Агитирует Волохов, в обществе Веры и попадьи, против бессмертия души и в жару агитации забывает, что есть вопрос гораздо более простой и гораздо более близкий: вопрос о том положении, в котором он сам находится, и находится, конечно, не по своей воле. Мало того: в жару агитации он употребляет слова не в собственном их значении. Он говорит о толпящихся мошках и называет это «бестолковым процессом жизни»! Этот физиолог, химик и физик не понимает даже, что такой процесс жизни для мошек есть, напротив, самый толковый; для человека же он тоже небестолков, по той причине, что невозможен. Можно, конечно, себе представить уличную толпу, кружащуюся, подобно мошкаре, на солнечной стороне Невского проспекта, но нельзя сказать, чтоб это кружение могло сделаться жизненным законом даже для толпы самой малосмысленной.

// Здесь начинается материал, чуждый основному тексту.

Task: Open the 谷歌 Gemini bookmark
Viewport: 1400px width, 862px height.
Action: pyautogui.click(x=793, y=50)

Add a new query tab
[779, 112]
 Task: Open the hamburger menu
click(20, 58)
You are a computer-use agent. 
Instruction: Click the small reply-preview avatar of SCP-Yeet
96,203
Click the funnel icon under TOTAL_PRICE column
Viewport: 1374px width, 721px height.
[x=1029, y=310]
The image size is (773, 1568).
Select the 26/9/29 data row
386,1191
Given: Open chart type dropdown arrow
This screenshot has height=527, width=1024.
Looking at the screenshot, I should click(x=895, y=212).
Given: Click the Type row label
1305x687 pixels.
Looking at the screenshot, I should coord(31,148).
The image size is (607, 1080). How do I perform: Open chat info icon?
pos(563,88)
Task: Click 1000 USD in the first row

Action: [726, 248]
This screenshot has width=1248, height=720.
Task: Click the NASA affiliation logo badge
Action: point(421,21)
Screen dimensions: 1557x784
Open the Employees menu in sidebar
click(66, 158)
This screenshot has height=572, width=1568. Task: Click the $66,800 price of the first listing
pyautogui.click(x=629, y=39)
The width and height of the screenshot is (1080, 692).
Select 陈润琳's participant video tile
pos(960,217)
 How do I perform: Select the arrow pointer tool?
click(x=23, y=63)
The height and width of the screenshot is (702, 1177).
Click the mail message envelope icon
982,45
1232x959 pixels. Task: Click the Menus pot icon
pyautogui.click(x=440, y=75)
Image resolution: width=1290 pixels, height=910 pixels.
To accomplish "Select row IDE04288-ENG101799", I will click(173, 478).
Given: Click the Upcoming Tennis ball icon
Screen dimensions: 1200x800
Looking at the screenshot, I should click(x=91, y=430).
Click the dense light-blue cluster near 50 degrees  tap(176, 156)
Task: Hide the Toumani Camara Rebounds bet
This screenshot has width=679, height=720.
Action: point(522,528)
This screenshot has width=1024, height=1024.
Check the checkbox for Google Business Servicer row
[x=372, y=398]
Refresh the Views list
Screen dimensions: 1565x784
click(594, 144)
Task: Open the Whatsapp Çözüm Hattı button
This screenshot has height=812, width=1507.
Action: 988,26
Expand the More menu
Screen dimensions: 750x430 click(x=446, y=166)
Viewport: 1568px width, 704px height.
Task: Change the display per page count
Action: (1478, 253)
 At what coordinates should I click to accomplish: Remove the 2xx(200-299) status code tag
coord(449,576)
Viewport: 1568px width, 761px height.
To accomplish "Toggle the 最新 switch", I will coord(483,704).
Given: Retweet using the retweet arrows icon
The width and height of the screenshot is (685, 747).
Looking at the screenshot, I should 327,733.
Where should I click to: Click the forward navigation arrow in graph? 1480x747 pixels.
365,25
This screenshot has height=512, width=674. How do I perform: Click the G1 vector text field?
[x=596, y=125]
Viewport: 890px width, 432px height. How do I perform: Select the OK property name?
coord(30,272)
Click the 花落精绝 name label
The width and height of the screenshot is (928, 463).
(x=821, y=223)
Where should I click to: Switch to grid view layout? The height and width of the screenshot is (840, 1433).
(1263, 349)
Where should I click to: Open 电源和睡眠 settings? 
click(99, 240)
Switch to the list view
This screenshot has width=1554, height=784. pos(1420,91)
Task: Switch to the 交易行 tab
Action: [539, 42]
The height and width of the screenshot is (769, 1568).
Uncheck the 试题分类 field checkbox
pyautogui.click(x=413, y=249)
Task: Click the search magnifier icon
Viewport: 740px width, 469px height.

Но самый любопытный обвинительный пункт против Волохова заключается, конечно, в том, что он требовал честности, правды и добра в жизни и за это ничего не обещал. Как мы ни усиливаемся угадать, что̀ бы такое мог обещать Волохов за честность и правду, — угадать не можем. Мы склоняемся к тому убеждению, что в его положении он не мог обещать даже годового оклада жалованья. Располагал ли он не только вечностью, которою никому из смертных располагать не дано, но даже самомалейшим правом обещать что-нибудь в будущем? Нет, потому что вечность и награды в будущей жизни может давать только учение, называемое откровением. Он был скромен; он понимал, что есть сферы, за пределы которых переступать человеку нельзя, — он и не переступал. Он требовал, говорите вы, честности, правды и добра в жизни; но ведь это все, чего он имел право требовать, ибо то остальное, о чем вы беседуете, прилагается само собою, как естественное последствие честной или бесчестной жизни, доброй или злой. Вот Вера — та мыслит на этот счет посолиднее. Она в особенности думает о наградах и даже, по-видимому, знает, когда они даются, ибо говорит о чем-то таком, что заставляет человека работать над собою, чтобы именно к концу жизни стать лучше и правдивее. Однако, по нашему мнению, она думает так ошибочно. Действительно, есть нечто такое, что заставляет человека работать над собою, чтобы сделаться честным, добрым и правдивым, но не только к концу жизни, а и в продолжение всей жизни. Следуя теории Веры, можно попасть в большой просак; ибо известно, что бог в смерти и животе человека волен, и конца жизни никто определить не может; стало быть, если нравственное очищение приготовлять только как закуску к концу жизни, то можно пропустить удобную минуту и умереть неочищенным и непросветленным. Мы думаем даже, что теория Веры во всяком случае безнравственнее, нежели теория Волохова; она напоминает раскольничий догмат: несогрешивый не спасется, на основании которого человеку предоставляется делать всякие нравственные безобразия в чаянии замолить их. Мы с охотой соглашаемся, что молитва очищает, но ежели ее цель корыстна, если она повторяется только при известных и всегда однородных условиях, то становится обрядом, лишенным внутреннего значения. Затем наступает то неистовое махание, которому религия не только не придает значения добродетели и подвига, но даже преследует.